## YOUR INSTRUCTIONS
Write out the entries once more, exactly as they appear.

Stored data entries:
------------------------------------------------
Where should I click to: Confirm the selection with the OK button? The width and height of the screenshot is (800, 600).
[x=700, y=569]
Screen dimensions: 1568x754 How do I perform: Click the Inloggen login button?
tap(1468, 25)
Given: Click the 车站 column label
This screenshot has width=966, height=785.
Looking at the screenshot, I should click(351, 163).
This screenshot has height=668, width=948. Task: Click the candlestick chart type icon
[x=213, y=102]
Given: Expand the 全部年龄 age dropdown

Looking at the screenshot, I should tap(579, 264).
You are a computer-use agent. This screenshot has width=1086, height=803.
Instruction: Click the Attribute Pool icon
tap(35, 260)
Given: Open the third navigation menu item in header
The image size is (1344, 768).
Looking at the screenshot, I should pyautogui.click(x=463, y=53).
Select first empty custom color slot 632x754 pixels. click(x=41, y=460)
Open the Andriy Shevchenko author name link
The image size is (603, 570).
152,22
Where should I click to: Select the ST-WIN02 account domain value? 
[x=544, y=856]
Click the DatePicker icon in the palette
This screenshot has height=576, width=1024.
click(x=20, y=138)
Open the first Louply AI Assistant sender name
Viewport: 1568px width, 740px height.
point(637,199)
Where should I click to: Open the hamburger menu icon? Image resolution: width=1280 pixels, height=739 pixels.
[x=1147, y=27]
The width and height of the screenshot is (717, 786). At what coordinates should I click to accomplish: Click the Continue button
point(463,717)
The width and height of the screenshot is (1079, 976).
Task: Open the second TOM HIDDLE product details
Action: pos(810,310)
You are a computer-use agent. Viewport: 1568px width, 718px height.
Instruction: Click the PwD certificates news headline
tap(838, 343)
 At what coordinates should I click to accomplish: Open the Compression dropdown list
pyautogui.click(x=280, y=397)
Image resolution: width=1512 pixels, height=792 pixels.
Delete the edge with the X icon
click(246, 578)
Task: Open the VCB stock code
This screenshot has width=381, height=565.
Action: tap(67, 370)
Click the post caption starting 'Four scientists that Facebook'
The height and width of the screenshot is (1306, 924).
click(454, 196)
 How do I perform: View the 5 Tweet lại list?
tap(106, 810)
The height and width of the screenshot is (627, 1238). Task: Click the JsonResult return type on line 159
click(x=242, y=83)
------------------------------------------------
## OUTPUT FOR THIS TASK
Where should I click to: Confirm the selection with the OK button? The width and height of the screenshot is (800, 600).
[x=700, y=569]
Screen dimensions: 1568x754 How do I perform: Click the Inloggen login button?
tap(1468, 25)
Given: Click the 车站 column label
This screenshot has width=966, height=785.
Looking at the screenshot, I should click(351, 163).
This screenshot has height=668, width=948. Task: Click the candlestick chart type icon
[x=213, y=102]
Given: Expand the 全部年龄 age dropdown

Looking at the screenshot, I should tap(579, 264).
You are a computer-use agent. This screenshot has width=1086, height=803.
Instruction: Click the Attribute Pool icon
tap(35, 260)
Given: Open the third navigation menu item in header
The image size is (1344, 768).
Looking at the screenshot, I should pyautogui.click(x=463, y=53).
Select first empty custom color slot 632x754 pixels. click(x=41, y=460)
Open the Andriy Shevchenko author name link
The image size is (603, 570).
152,22
Where should I click to: Select the ST-WIN02 account domain value? 
[x=544, y=856]
Click the DatePicker icon in the palette
This screenshot has height=576, width=1024.
click(x=20, y=138)
Open the first Louply AI Assistant sender name
Viewport: 1568px width, 740px height.
point(637,199)
Where should I click to: Open the hamburger menu icon? Image resolution: width=1280 pixels, height=739 pixels.
[x=1147, y=27]
The width and height of the screenshot is (717, 786). At what coordinates should I click to accomplish: Click the Continue button
point(463,717)
The width and height of the screenshot is (1079, 976).
Task: Open the second TOM HIDDLE product details
Action: pos(810,310)
You are a computer-use agent. Viewport: 1568px width, 718px height.
Instruction: Click the PwD certificates news headline
tap(838, 343)
 At what coordinates should I click to accomplish: Open the Compression dropdown list
pyautogui.click(x=280, y=397)
Image resolution: width=1512 pixels, height=792 pixels.
Delete the edge with the X icon
click(246, 578)
Task: Open the VCB stock code
This screenshot has width=381, height=565.
Action: tap(67, 370)
Click the post caption starting 'Four scientists that Facebook'
The height and width of the screenshot is (1306, 924).
click(454, 196)
 How do I perform: View the 5 Tweet lại list?
tap(106, 810)
The height and width of the screenshot is (627, 1238). Task: Click the JsonResult return type on line 159
click(x=242, y=83)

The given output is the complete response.